Technology creates problems that set us at odds with ourselves, noted Anne Kennedy of Good Shepherd Anglican Church in Binghamton, New York.
“It [technology] enables certain forms of idolatry that we might relinquish if we could observe them,” Kennedy proposed. The religion writer and devotional author noted a “self-justification through social media” in which “women preach to one another through Facebook reels and Instagram.”
These social media posts as “spiritual messages about the self” probably outnumber the people who go to church, and “many women long for a world they have never inhabited,” Kennedy surmised. She offered a list of seven suggestions to make life more congenial, among them recovering education and reading the bible with curiosity.
“Infantilizing didn’t work,” Kennedy determined. “There has to be catechesis.”
Biblical Anthropology
Among the conference topics was how to effectively identify and address anthropologies competing with the gospel.
“Is your anthropology sufficiently biblical?” Harmon, the South Carolina Canon Theologian, asked in his conference worship service sermon, outlining two anthropological ideas in competition with Jesus.
Harmon identified the first as originating from Genevan philosopher Jean-Jacques Rousseau who proposed that “humans are fundamentally good.”
“It is everywhere and competing for your attention,” Harmon stated of the prevalence of this idea in contemporary culture.
Second, Harmon listed the worldview of Dutch renaissance humanist Erasmus who proposed that “we do our part and God does his part or, as the Beatles sang, ‘I get by with a little help from my friends.’” But, Harmon insisted, “we contribute nothing: we’re not good and we’re not okay.”
“What the heart loves, the will chooses and the mind justifies,” Harmon quoted from Anglican Theologian Ashley Null’s summarization of the teachings of Archbishop of Canterbury Thomas Cranmer. “The problem is not all external. Left to ourselves, our righteousness is filthy rags,” Harmon stated, citing Isaiah chapter 64.
Harmon noted that the Gospel is a double blessing, quoting Martin Luther: “We get new life (Grace) but we also get the gift of the Holy Spirit which is the power to lead a new life.”
Legislating Morality in the Midst of Culture Wars
“All law by its very nature reflects someone’s moral vision,” shared the Rt. Rev. Derek Jones, bishop for the ACNA’s Jurisdiction for the Armed Forces and Chaplaincy in the final session. “The state has a duty to promote virtue and to prevent vice in the government.”
Jones stated that there has been a deliberate campaign through social institutions to change perception of public morality, citing the advent of “don’t ask, don’t tell” in the 1990s as an initial effort to change broader culture through military policy.
“Wokeism,” Jones insisted, is a “quasi-religious system” that divides the world into oppressor and oppressed.

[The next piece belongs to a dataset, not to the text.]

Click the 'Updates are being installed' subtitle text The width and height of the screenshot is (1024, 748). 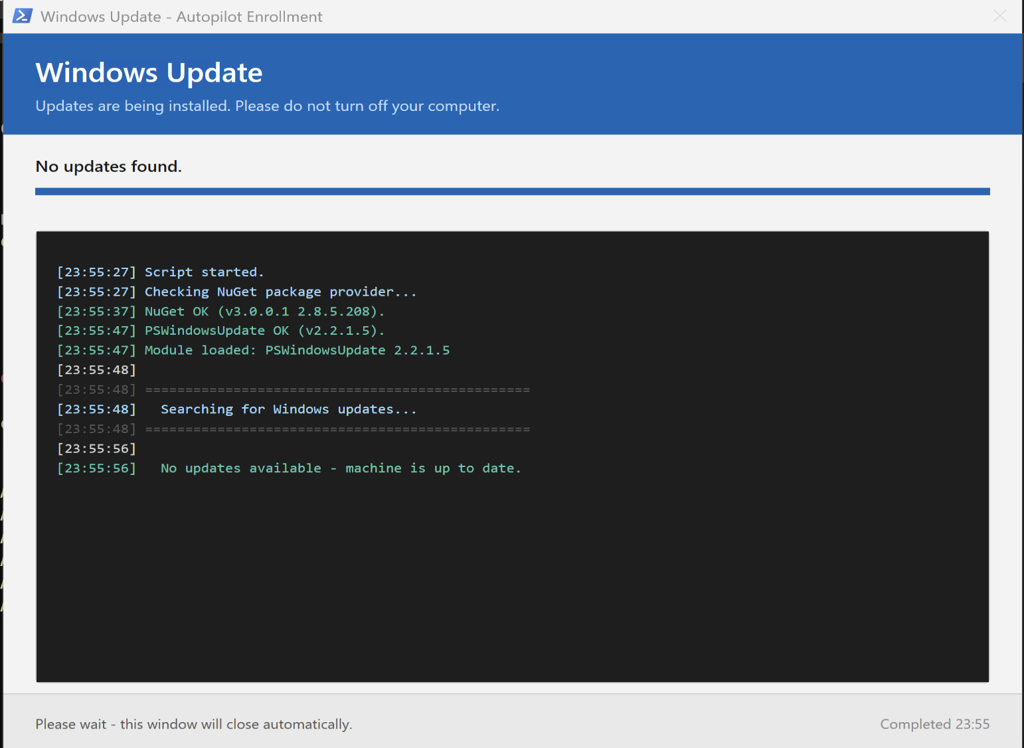tap(267, 106)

It is another example of policy shaping what is regarded as moral.
“The law plays an essential role in promoting virtue and preventing vice,” Jones maintained. True human flourishing, he added, can only come through alignment with the creator’s design.
The conference concluded with a panel discussion taking questions submitted from conference participants and closing in a prayer offered by Koch:
“Blessed Lord, who has fearfully and wonderfully made the heavens, the earth, and all that dwell therein, and crowned that creation by forming men and women together into your very likeness. Strengthen and confirm in the hearts, souls, and minds of all Your people the trustworthiness of Your Word and the confident assurance of the goodness of Your creative intent for Your creatures. So that, in the midst of the confusion, chaos, and lies of a lost, misguided, and beleaguered world, we would stand firm, hold fast, and boldly proclaim Your goodness, Your truth, and Your love. We ask all of this by Your mercy, in the fellowship of the Spirit, and in the name of Your Son Jesus Christ, in which we pray. Amen.”